At the end of Round 1, if further review is deemed necessary,
the DIP will be scheduled for another round. Otherwise, it will
be queued for the formal review and evaluation by the language
authors.
Extensive discussion of this DIP has already taken place in two
threads, both linked from the document. You may find it
beneficial to skim through those threads before posting any
feedback here.
Thanks in advance to all who participate.
Destroy!
As many others, I dislike special-casing "throw new" and enough
has been said about that.
I also don't like adding hooks to druntime, or that by doing so
the allocation strategy is baked in (but I guess only when using
the `new` operator so there's that).
I think maybe the problem isn't with `throw` but with `catch`.

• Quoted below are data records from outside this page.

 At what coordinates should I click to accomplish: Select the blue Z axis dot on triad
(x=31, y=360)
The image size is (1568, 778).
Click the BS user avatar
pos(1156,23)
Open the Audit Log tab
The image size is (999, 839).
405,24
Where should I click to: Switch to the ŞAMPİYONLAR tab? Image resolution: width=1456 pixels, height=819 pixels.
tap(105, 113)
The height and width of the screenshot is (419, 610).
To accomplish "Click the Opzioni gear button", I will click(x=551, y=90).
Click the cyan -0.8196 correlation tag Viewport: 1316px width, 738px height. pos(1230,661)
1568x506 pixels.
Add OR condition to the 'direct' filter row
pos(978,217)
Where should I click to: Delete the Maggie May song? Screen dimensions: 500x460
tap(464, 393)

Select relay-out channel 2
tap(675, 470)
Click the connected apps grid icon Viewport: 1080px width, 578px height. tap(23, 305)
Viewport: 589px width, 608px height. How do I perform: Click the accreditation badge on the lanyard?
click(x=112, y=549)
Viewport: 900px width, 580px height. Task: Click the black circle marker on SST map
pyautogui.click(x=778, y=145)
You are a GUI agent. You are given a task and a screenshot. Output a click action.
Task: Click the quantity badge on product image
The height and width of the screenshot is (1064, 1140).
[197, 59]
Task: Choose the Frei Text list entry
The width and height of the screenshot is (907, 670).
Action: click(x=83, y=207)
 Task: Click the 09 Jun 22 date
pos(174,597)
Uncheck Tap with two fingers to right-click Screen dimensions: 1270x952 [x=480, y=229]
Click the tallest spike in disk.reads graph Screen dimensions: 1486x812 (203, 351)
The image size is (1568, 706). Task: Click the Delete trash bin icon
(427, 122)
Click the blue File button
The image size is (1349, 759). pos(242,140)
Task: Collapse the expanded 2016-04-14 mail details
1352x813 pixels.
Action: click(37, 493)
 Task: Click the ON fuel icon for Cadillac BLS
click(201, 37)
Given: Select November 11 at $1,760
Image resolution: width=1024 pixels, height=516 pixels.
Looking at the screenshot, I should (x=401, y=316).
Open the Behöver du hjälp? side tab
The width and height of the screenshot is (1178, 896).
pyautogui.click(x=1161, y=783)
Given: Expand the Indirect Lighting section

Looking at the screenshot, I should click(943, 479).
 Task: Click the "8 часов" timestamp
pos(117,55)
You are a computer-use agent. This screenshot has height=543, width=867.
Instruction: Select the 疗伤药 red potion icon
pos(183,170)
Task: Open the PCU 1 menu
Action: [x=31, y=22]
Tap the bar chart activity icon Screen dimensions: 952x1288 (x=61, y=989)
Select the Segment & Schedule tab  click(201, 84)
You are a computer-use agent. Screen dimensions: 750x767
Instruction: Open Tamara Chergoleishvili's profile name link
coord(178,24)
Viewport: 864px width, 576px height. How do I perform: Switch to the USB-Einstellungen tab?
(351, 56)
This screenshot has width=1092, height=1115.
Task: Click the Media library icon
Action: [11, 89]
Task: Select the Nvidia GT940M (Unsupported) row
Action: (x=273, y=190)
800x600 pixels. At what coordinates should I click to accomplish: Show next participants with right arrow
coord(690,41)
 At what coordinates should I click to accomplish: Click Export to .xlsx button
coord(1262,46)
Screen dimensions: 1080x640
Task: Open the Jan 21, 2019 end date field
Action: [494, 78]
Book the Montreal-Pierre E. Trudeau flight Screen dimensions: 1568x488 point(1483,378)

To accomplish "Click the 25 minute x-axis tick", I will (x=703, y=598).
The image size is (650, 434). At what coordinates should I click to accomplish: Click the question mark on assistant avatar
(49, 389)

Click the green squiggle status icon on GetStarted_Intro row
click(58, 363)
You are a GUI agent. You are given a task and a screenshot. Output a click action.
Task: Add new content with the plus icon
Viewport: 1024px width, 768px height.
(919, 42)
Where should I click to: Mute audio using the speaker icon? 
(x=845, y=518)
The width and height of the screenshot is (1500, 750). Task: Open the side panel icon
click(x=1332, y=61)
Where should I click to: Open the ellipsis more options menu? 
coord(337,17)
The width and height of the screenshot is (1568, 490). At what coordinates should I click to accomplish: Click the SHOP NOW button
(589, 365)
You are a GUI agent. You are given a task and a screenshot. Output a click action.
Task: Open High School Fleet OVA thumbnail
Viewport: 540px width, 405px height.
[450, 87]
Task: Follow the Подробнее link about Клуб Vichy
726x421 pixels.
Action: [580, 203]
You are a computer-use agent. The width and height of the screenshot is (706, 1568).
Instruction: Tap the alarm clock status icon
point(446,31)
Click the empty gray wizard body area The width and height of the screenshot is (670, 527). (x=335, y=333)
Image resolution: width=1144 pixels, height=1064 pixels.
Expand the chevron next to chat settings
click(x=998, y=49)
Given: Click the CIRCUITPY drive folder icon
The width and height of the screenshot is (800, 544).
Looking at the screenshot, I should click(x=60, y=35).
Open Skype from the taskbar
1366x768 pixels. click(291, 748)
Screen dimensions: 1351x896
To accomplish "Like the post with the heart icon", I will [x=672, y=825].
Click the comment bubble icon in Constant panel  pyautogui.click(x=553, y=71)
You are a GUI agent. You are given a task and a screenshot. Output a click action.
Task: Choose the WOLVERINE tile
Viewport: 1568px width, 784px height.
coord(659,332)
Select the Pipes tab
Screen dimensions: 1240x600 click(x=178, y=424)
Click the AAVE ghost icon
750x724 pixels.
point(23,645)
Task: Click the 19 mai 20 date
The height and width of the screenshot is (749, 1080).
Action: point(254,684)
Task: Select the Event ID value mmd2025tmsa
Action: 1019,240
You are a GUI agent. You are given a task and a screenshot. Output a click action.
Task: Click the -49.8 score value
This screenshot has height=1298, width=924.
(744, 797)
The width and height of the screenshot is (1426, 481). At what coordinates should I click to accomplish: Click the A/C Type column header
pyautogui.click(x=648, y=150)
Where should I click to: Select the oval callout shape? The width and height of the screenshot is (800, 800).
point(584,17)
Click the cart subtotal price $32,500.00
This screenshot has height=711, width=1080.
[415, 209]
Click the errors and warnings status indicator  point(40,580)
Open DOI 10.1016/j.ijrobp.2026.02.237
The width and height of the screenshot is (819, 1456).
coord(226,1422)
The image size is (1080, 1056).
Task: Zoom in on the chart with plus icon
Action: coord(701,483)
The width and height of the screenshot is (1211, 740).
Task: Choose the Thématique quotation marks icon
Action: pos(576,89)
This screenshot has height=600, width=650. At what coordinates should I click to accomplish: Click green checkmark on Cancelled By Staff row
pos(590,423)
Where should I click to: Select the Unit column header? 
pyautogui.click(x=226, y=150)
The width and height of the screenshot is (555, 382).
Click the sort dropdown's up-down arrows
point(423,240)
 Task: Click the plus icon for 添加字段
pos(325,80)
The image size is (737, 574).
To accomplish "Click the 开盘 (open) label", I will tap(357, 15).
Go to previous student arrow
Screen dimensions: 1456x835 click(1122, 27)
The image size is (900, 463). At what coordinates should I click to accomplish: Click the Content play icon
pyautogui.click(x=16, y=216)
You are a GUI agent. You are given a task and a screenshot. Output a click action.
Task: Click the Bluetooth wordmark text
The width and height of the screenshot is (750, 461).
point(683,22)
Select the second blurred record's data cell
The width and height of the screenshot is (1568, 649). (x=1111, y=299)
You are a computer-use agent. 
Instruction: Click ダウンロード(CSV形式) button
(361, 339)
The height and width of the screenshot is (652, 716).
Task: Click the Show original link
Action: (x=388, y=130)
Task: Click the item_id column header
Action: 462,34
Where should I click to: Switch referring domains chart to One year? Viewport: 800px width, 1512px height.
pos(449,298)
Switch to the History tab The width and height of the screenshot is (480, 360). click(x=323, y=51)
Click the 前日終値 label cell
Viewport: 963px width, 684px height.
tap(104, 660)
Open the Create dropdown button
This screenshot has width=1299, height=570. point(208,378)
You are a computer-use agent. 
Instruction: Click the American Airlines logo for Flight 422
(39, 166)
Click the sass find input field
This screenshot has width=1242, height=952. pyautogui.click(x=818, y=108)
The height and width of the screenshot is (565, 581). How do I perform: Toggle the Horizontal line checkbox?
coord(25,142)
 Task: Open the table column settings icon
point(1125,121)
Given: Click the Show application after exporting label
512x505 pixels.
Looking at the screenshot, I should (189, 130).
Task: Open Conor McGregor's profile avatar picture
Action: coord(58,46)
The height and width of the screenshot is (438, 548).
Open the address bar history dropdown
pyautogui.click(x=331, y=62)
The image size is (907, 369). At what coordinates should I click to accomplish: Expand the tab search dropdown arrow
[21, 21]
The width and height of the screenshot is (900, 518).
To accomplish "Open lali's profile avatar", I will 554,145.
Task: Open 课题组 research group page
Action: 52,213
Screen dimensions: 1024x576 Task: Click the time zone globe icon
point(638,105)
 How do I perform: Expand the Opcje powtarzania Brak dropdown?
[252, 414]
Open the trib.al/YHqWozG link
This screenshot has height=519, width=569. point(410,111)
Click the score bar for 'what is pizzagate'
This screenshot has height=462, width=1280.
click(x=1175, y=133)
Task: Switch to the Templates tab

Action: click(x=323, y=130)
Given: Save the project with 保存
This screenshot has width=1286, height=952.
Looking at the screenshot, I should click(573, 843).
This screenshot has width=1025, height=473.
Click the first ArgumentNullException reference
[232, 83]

What if instead we make it so that:
catch(scope T ex) { /*...*/; }
Means:
catch(scope T ex) { /*...*/; ex.__dtor; }
That way whoever is throwing the exception allocates however he
or she sees fit and the memory is handled by the class's
destructor. Sort of proof of concept using malloc (if I did this
for real I'd use std.allocator):
class MallocException: Exception {
char* buffer;
size_t length;
// has to be public or `emplace` won't compile
this(string msg) @nogc {
import core.stdc.stdlib: malloc;
length = msg.length;
buffer = cast(char*)malloc(length);
buffer[0 .. length] = msg[];
super(cast(string)buffer[0 .. length]);
}
~this() @nogc {
import core.stdc.stdlib: free;
free(buffer);
free(cast(void*)this);
}
static MallocException create(string msg) @nogc {
import core.stdc.stdlib: malloc;
import std.conv: emplace;
enum size = __traits(classInstanceSize, MallocException);
auto buf = malloc(size);
return emplace!MallocException(buf[0 .. size], msg);
}
}
void main() @nogc {
try {
import core.stdc.stdlib: malloc;
throw MallocException.create("oops");
} catch(MallocException ex) {
ex.__dtor;
}
}
The code above works today, the annoying thing is having to
invoke the destructor manually (and also knowing it's called
`__dtor`).
This would however mean delaying making phobos @nogc since each
`throw` site would have to be changed.
And if someone never remembers to catch by scope somewhere and is
allocating memory themselves, well... use the GC, Luke.